Skerlos and James Winebrake, chair of the public policy department at Rochester Institute of Technology, are co-directors of the $1.9 million, five-year project funded by the National Science Foundation since October 2006. Other universities include the University of California at Berkeley and Northeastern University.
The premise for the research is the belief that significant greenhouse gas emissions in the United States will not decrease unless environmental costs are captured in the marketplace and new government policies are implemented. The U.S. transportation industry produces more greenhouse gas emissions than any other country's entire economy, so any serious reduction in emissions must include the transportation sector.
"Specifically, we want to know if proposed policies would have unintended and undesirable consequences on the function of the automotive market, on the industry's life cycle environmental impact, or on the industry's demand for materials," Skerlos said.
The researchers will look at how the effectiveness of government policies is constrained by producer incentives, consumer preferences and technological constraints. For instance, if the best economic choice for producers to respond to greenhouse gas policies is to increase their use of lighter-weight aluminum rather than steel, that could offset emissions reductions because aluminum production requires more electricity. This electricity can come from either highly intensive CO2 sources such as coal generation or less intensive sources such as hydroelectric generation.
To predict these unintended consequences, researchers must integrate models of market decisions and technological performance with life cycle assessment and materials flow analysis, a process that marries public policy, engineering, natural resources and behavioral research. The project will culminate with the development of an analytical tool called CAPA (the computational automotive policy analysis software program).
The project arose by chance, beginning when RIT's Winebrake happened to be in the audience for a talk by Skerlos on government policy and sustainable design.

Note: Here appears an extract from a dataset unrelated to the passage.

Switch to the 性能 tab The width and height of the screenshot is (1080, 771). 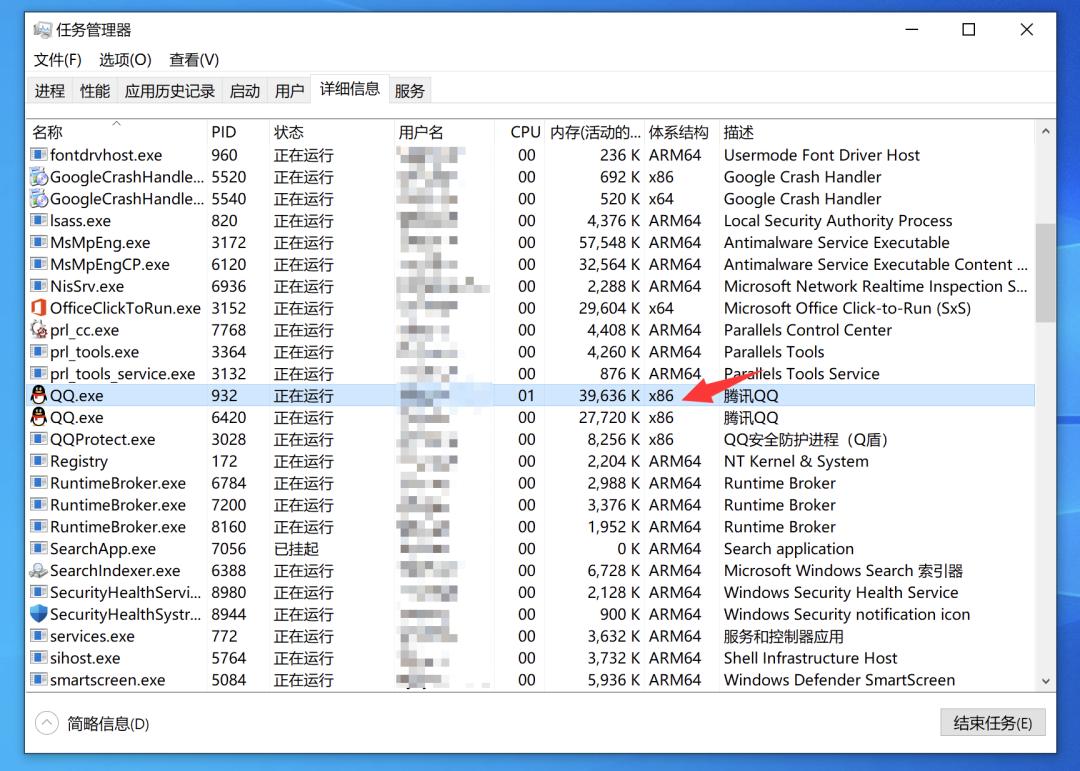95,91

Winebrake, an expert in public policy with experience in modeling and an interest in technology systems, approached Skerlos, an expert in environmental technology with experience in modeling and an interest in public policy.
"Our strengths and interests were perfectly complementary and synergistic with respect to this project," Skerlos said. "We,as engineers, can build quantitative models--but we need input from policy experts, life cycle analysts and behavioral scientists to fully evaluate the effectiveness and side-effects of environmental regulations in the marketplace."